> **Instructions to follow**
Copy the material word for word, from the line containing "Describe the element at coordinates (152, 443)" through the line containing "What do you see at coordinates (693, 25)".

Entries on target coordinates:

────────

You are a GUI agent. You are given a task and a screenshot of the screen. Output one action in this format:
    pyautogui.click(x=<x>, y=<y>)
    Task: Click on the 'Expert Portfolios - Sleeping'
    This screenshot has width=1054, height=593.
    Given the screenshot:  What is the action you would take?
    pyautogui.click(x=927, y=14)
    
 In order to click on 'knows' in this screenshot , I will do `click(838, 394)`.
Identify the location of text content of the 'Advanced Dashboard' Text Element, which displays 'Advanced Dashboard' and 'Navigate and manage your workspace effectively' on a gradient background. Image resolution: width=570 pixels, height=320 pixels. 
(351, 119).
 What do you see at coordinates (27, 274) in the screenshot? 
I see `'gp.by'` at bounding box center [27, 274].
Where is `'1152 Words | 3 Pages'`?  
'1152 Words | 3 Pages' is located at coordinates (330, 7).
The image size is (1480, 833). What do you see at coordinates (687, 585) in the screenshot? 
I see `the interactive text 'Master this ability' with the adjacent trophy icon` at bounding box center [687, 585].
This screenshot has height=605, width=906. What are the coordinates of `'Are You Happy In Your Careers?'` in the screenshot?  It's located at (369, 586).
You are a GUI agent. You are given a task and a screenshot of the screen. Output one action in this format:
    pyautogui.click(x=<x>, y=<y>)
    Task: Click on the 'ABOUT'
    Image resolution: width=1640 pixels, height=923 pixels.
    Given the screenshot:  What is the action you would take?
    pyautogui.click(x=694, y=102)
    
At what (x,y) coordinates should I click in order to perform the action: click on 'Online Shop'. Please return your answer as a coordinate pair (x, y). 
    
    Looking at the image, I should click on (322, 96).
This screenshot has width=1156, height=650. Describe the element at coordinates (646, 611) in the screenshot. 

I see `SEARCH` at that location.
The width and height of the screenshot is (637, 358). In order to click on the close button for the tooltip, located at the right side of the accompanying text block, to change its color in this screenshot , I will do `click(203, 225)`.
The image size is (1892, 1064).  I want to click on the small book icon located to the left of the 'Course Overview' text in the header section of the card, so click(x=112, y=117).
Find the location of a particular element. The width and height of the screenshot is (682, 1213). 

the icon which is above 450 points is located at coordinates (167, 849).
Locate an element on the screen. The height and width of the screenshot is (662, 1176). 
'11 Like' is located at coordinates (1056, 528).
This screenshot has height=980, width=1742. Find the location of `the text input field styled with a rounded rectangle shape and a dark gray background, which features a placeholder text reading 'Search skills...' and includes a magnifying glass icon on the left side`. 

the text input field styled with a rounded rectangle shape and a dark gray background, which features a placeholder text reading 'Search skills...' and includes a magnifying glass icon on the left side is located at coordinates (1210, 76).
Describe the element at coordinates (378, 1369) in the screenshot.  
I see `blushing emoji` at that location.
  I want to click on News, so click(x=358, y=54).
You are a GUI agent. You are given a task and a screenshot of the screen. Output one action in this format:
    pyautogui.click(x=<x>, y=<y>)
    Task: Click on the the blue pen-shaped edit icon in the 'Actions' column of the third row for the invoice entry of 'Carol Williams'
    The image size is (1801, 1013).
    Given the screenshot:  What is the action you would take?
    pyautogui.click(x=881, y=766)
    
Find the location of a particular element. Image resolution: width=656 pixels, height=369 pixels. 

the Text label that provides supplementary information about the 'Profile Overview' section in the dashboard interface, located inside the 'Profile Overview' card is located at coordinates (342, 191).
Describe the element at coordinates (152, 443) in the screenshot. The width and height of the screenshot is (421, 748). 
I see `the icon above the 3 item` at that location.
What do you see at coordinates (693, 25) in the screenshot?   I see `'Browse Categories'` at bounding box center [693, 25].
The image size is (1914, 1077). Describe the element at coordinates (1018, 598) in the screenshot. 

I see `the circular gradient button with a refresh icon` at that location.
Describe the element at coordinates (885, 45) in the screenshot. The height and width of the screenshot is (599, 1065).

────────

> **The output**
Describe the element at coordinates (152, 443) in the screenshot. The width and height of the screenshot is (421, 748). 
I see `the icon above the 3 item` at that location.
What do you see at coordinates (693, 25) in the screenshot?   I see `'Browse Categories'` at bounding box center [693, 25].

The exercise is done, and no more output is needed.